El escritor además esparció su talento por la dramaturgia, un género que le deparó múltiples reconocimientos: en 1964, a sus 29 años, la obra de teatro «Israfel» recibió el Primer Premio Internacional de Autores Dramáticos Latinoamericanos Contemporáneos del Institute International du Theatre, UNESCO, París. Ese mismo año, por la pieza «El otro Judas» obtuvo el Primer Premio en el Festival de Teatro de Nancy, Francia.
Su sólido compromiso con la realidad y la política, característico de la generación del 60, de la que fue uno de los nombres centrales, lo llevó a crear junto a otros escritores las revistas literarias El grillo de papel (1959-1960) que fue prohibida en 1960 por el gobierno de Arturo Frondizi; El Escarabajo de Oro (1961-1974), considerada por la crítica especializada como la más prestigiosa publicación literaria de la década; y El Ornitorrinco (1977-1986).
Esta última revista, que publicó junto a Liliana Heker y Sylvia Iparraguirre -quien fue su esposa y lo acompañó hasta sus últimos días- fue considerada una de las publicaciones más importantes de la resistencia cultural contra la dictadura militar instaurada el 24 de marzo de 1976.
Castillo fue un amante de deportes como el boxeo, el remo, el ping pong, el ajedrez (que practicó casi como un maestro), el tenis; y de la música de los franceses Albert Roussel y Claude Debussy, aunque escuchaba igualmente jazz y rock.
«Como terapia me quedo con el ajedrez: el ajedrez es el juego más hermoso y desalienante que existe. Borra el mundo, es una purificación. La literatura no», dijo en una entrevista.
También fue un atento lector de la filosofía occidental, sobre todo de la obra de autores como Sartre, Schopenhauer y Nietzsche, que lo forjaron en sus convicciones y en el desarrollo de una moral y una ética personal que era legendaria en el circulo literario: hasta sus detractores reconocían en él a un ser humano incorruptible y un intelectual comprometido con el bien común.
Castillo dictó durante los últimos cuarenta años, siempre en el living de su casa, el que tal vez fuera el más importante taller literario de los muchos que se dictan en Buenos Aires. De un oído extraordinario, una generosidad sin límites escondida detrás de una imagen severa, y una cultura de las más vastas que un escritor pueda tener, por su taller han pasado generaciones de cuentistas, y ha sido admirado y querido como un maestro por autores como Juan Forn, Rodrigo Fresán, Gonzalo Garcés, Pablo Ramos y Samanta Schweblin, entre muchísimos otros. Sus máximas sobre el cuento fueron recogidas en un libro de una pedagogía exquisita llamado «Ser escritor».

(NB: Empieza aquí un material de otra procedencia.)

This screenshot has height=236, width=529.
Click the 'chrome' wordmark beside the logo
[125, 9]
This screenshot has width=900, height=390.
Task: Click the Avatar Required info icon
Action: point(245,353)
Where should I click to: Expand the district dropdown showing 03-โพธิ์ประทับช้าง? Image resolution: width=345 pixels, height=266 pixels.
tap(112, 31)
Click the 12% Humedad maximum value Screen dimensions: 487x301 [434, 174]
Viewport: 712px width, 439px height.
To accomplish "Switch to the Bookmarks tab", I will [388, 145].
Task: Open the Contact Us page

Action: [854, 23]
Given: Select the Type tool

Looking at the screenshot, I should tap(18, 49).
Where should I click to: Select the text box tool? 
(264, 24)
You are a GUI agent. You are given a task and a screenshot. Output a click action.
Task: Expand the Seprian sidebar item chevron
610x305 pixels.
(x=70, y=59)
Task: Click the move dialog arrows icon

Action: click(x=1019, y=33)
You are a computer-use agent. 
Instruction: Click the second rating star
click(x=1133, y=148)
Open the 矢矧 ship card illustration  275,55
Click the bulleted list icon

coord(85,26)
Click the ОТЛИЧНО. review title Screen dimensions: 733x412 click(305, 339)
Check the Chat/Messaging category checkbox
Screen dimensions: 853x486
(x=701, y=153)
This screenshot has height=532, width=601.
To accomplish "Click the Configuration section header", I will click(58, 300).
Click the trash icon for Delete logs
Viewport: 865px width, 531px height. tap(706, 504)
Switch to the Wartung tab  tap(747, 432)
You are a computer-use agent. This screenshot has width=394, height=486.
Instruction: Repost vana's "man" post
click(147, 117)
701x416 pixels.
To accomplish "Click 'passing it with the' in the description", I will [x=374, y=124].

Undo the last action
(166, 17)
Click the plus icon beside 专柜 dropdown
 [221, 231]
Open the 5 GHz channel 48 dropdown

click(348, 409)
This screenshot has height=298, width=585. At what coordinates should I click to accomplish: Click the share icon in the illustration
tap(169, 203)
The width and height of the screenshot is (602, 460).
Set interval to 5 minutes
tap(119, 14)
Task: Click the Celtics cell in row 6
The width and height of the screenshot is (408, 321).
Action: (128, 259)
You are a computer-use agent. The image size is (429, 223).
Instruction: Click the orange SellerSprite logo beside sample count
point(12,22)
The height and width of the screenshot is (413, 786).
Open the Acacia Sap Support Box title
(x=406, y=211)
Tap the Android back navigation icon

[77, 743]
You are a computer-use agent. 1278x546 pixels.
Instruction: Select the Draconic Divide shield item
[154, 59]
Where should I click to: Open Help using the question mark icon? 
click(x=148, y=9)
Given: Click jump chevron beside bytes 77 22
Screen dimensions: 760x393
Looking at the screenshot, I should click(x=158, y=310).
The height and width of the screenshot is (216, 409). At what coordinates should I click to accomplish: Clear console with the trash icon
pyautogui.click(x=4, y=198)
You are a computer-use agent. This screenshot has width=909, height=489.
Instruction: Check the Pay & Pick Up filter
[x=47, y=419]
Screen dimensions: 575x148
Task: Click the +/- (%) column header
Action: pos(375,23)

En el primer volumen de sus «Diarios», obra que publicó en junio de 2014, el escritor narró sesgada y literariamente hechos de su vida ocurridos desde 1954 a 1991, como la temprana decisión de convertirse en escritor.
En esas páginas, Castillo vuelca circunstancias de su vida cotidiana, pero sobre todo pensamientos, comentarios de lecturas literarias y filosóficas, preocupaciones políticas, y las ideas y textos iniciales que luego se convertirían en cuentos, novelas obras de teatro; así como sus encuentros con Borges y Cortázar.
En ese volumen también alude a los hechos que marcaron su vida, aquellos que significaron «un antes y un después»: la separación de sus padres; la decisión de regresar a vivir en Buenos Aires desde San Pedro; y la elección de la literatura como parte de su «destino» entre los 22 y 24 años. El segundo volumen de sus diarios aparecerá este año.
A fines de 2016 Castillo publicó «Del mundo que conocimos», una selección personal de sus cuentos que funciona como una suerte de mapa íntimo que abre con el ya clásico «La madre de Ernesto»y contiene textos como «Las otras puertas», «Patrón», «Los ritos» y «Las panteras y el templo».
Entre muchísimos premios, Castillo recibió en 1986 el Premio Municipal de Literatura por «El que tiene sed», en 1993 el Premio Nacional de Literatura por el conjunto de su obra, y en 1994 el Premio Konex de Platino. En 2007 fue galardonado con el Premio Casa de las Américas de Narrativa José María Arguedas por «El espejo que tiembla».
Su obra fue traducida a 14 idiomas, entre ellos el inglés, francés, italiano, alemán, ruso y polaco.